Withdrawal of Tiratricol Treatment in Males with Monocarboxylate Transporter 8 Deficiency (MCT8 Deficiency): a Double-blind, Randomized, Placebo-controlled Study
This is a double-blind, randomized phase 3 multicenter placebo-controlled study in at least 16 evaluable male participants diagnosed with MCT8 deficiency. Male participants, from 4 years of age (at randomization) and having demonstrated stable maintenance treatment with tiratricol, will be randomized to receive placebo or tiratricol for 30 days or until reaching rescue criterion (serum total triiodothyronine \[T3\] \> upper limit of normal \[ULN\] of the participant's normal range, for a sample collected during the 30-day Randomized Treatment Period). The research hypothesis to be tested is that, for participants in the placebo group, removal of tiratricol will lead to an increase of serum total T3 concentration, measured by liquid chromatography with tandem mass spectrometry (LC/MS/MS), above the ULN and requirement of rescue treatment with tiratricol, compared to those who continue to receive tiratricol.

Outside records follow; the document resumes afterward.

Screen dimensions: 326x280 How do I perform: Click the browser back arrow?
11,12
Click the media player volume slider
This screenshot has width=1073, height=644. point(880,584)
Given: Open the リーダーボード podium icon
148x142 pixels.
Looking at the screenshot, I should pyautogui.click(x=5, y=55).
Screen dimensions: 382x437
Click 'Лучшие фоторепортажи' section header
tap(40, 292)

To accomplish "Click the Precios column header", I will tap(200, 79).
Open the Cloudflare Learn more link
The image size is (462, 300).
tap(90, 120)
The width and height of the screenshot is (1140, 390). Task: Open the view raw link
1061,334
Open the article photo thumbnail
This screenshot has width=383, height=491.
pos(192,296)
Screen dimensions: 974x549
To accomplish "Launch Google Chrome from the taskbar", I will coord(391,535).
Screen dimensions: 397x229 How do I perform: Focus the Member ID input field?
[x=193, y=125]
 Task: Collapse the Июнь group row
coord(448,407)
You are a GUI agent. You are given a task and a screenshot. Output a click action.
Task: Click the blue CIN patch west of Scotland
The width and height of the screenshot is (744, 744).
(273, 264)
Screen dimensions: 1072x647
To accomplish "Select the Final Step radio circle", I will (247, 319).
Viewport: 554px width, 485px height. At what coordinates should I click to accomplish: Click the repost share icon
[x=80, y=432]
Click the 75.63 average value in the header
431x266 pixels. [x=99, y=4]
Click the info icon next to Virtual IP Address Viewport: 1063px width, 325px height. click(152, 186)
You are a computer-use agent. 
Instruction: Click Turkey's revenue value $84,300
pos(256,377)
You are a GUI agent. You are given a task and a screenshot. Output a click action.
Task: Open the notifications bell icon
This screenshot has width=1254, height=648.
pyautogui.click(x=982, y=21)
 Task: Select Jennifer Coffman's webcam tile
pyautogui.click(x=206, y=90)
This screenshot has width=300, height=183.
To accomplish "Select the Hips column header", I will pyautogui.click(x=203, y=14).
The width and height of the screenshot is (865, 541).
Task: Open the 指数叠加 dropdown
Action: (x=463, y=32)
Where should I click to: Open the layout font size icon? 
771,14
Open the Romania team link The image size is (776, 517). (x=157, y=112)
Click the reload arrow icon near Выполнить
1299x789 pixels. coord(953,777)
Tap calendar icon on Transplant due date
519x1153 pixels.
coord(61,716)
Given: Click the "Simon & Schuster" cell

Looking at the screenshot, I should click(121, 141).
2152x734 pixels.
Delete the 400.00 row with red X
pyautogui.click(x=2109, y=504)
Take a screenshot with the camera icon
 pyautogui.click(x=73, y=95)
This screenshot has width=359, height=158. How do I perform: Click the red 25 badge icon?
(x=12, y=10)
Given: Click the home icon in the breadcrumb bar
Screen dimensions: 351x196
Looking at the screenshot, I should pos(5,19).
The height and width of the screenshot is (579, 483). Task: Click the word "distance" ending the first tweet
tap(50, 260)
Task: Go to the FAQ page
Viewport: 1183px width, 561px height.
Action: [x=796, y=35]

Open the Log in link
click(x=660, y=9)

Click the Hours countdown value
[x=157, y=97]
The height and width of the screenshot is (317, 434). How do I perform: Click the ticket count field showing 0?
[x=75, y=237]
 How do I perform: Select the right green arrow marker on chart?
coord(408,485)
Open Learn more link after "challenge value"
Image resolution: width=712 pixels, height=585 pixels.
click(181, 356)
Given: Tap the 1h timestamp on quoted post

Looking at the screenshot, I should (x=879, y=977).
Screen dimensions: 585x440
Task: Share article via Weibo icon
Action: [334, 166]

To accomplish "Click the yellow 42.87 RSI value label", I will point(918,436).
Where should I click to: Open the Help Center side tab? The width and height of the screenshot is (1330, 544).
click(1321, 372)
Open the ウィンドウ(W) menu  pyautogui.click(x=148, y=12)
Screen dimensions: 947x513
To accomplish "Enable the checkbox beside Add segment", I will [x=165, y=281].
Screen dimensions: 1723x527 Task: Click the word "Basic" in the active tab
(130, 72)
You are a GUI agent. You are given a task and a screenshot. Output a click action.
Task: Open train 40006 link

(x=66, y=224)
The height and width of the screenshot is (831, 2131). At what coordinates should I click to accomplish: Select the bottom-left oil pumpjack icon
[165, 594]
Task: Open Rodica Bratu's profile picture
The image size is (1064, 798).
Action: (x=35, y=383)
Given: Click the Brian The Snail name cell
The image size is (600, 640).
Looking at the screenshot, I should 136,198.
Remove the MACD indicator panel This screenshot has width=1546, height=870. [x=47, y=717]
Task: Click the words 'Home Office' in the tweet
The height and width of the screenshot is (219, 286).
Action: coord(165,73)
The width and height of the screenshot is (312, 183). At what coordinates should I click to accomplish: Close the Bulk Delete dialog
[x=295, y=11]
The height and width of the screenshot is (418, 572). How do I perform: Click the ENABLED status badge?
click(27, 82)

• Male participants diagnosed with a pathogenic mutation in the MCT8 gene, confirmed with a genetic test.
• Serum total T3 concentration above the ULN of the age specific normal range:
‣ at the time of diagnosis (or the closest sample taken prior to first ever treatment with tiratricol) for participants who are currently treated with tiratricol
⁃ in the Screening Visit sample, or most recent standard of care sample prior to screening, for participants who have never received and/or currently not receiving tiratricol.
• Participants will be aged 4 years or older at the time of randomization. Participants entering screening who are \<4 years of age but expected to be aged 4 years at randomization should be discussed with the medical monitor.
• Signed and dated informed consent form from the parents or legal guardian.